For completeness, I copy the C implementation here:

#define SWAP(type, a, b) \
    do { type t=(a);(a)=(b);(b)=t; } while (0)

static void reverse_(int* a, int* b)
{
    for ( --b; a < b; a++, b-- )
       SWAP(int, *a, *b);
}
static int* rotate_(int* a, int* b, int* c)
/* swap the sequence [a,b) with [b,c). */
{
    if (a != b && b != c)
     {
       reverse_(a, b);
       reverse_(b, c);
       reverse_(a, c);
     }
    return a + (c - b);
}

static int* lower_bound_(int* a, int* b, const int key)
/* find first element not less than @p key in sorted sequence or end of
 * sequence (@p b) if not found. */
{
    int i;
    for ( i = b-a; i != 0; i /= 2 )
     {
       int* mid = a + i/2;
       if (*mid < key)
          a = mid + 1, i--;
     }
    return a;
}
static int* upper_bound_(int* a, int* b, const int key)
/* find first element greater than @p key in sorted sequence or end of
 * sequence (@p b) if not found. */
{
    int i;
    for ( i = b-a; i != 0; i /= 2 )
     {
       int* mid = a + i/2;
       if (*mid <= key)
          a = mid + 1, i--;
     }
    return a;
}

static void ip_merge_(int* a, int* b, int* c)
/* inplace merge. */
{
    int n1 = b - a;
    int n2 = c - b;

    if (n1 == 0 || n2 == 0)
       return;
    if (n1 == 1 && n2 == 1)
     {
       if (*b < *a)
          SWAP(int, *a, *b);
     }
    else
     {
       int* p, * q;

       if (n1 <= n2)
          p = upper_bound_(a, b, *(q = b+n2/2));
       else
          q = lower_bound_(b, c, *(p = a+n1/2));
       b = rotate_(p, b, q);

       ip_merge_(a, p, b);
       ip_merge_(b, q, c);
     }
}

Solution

Upper limit for the recursion depth.

It's relatively easy to prove that that total item size (b-a and c-b) of each recursive call is between floor((c-a)/4) and ceil((c-a)*3/4), and their sum is c-a.
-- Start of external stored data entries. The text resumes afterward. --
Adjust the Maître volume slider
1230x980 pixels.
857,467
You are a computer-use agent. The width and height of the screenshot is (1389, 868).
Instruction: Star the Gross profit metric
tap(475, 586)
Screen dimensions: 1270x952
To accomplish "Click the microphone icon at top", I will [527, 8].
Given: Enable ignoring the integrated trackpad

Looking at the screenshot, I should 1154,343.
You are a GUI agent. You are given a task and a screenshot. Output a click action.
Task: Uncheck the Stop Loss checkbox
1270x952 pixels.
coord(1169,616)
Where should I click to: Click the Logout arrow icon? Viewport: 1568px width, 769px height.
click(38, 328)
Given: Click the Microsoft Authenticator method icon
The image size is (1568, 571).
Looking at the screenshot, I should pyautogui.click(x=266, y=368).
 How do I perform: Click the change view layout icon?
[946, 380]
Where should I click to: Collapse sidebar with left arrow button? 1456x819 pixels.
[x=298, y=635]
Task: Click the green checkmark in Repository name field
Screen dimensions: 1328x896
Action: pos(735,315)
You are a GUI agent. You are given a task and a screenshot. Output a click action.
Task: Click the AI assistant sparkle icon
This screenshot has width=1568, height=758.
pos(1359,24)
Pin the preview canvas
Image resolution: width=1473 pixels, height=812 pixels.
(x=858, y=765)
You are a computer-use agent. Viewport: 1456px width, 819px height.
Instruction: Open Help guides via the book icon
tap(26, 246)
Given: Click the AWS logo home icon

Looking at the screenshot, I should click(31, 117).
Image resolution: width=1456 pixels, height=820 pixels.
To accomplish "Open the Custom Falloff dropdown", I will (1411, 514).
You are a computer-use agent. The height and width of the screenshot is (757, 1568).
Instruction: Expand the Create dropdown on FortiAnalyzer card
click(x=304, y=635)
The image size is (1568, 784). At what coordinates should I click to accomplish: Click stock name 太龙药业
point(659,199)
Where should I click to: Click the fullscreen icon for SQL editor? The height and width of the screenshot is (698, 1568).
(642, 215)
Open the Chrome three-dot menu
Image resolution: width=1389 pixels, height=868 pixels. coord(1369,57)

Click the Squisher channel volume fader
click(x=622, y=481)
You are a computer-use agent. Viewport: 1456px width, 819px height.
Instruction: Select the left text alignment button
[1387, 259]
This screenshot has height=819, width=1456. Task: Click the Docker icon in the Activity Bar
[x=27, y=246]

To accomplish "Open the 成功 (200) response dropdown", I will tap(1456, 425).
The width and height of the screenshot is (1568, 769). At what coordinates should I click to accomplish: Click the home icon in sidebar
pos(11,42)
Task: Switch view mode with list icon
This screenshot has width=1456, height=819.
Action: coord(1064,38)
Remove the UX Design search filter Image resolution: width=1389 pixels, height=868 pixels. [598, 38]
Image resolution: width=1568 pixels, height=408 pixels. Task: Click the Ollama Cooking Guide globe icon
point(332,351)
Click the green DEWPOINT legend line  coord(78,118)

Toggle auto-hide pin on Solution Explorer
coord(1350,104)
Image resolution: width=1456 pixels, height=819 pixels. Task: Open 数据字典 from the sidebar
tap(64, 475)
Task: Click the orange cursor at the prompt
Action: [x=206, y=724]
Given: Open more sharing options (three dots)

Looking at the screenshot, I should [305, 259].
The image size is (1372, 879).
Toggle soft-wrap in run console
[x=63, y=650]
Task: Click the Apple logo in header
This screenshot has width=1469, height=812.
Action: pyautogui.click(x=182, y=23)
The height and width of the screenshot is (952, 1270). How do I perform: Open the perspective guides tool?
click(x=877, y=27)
From this it's easy to prove that the recursion depth is O(log(c-a)). More specifically, it's less than log(c-a)/log(4/3)+1.

Upper limit for the number of swaps.

It's easy to prove that the total number of swaps needed by rotate_(p, b, q) is at most q-p. It's also easy to prove that q-p <= ceil((c-a)*3/4).

To get the total number of swaps, we have to count all the rotate_ calls in the main call and in the recursive call. It's reletively easy to prove that the total will be O(nlog(n)), and after that it's possible to prove that it's at most 3nlog2(n)*.

Upper limit for the number of comparisons.

It's easy to prove that the number of comparisons in the upper_bound_ and lower_bound_ calls is at most ceil(log2(floor((c-a)/2)+1)). That's less than the number of swaps in the rotate_ call. Thus the number of comparisons is less than the number of swaps. Actually it's much less, only a tiny bit more than O(n), but wasn't able to prove it.

Number of swaps in a mergesort.

I used the following algorithm to implement an in-place mergesort of n items:

void ip_mergesort_(int *base, int n) {
  int a, b, d;
  for (d = 1; d < n; d <<= 1) {
    for (a = 0; a < n - d; a = b) {
      b = a + (d << 1);
      ip_merge_(base + a, base + (a + d), base + (b > n ? n : b));
    }
  }
}

I was able to prove that the number of swaps in this mergesort is O(n*log(n)*log(n)). I was able to measure (but not prove) these bounds:

If n <= 1, then 0.
If n == 2, then at most 1.
If n >= 2, then less than 0.75 * n * log2(n) * log2(n).

Number of comparisons in a mergesort.

I was able to prove that the number of comparisons in the mergesort above is O(n*log(n)*log(n)). I was able to measure (but not prove) these bounds:

If n <= 1, then 0.
If n == 2, then at most 1.
If n >= 2, then less than 0.5 * n * log2(n) * log2(n).
If 2 <= n <= 2**32, then less than 1.9683 * n * log2(n).
If 2 <= n <= 2**64, then less than 1.9998 * n * log2(n).
If 2 <= n <= 2**128, then less than 2.0154 * n * log2(n).
If 2 <= n <= 2**256, then less than 2.0232 * n * log2(n).
If 2 <= n <= 2**512, then less than 2.0270 * n * log2(n).

More details of the analysis and measurements here: C code with comments, Python script doing the measurements.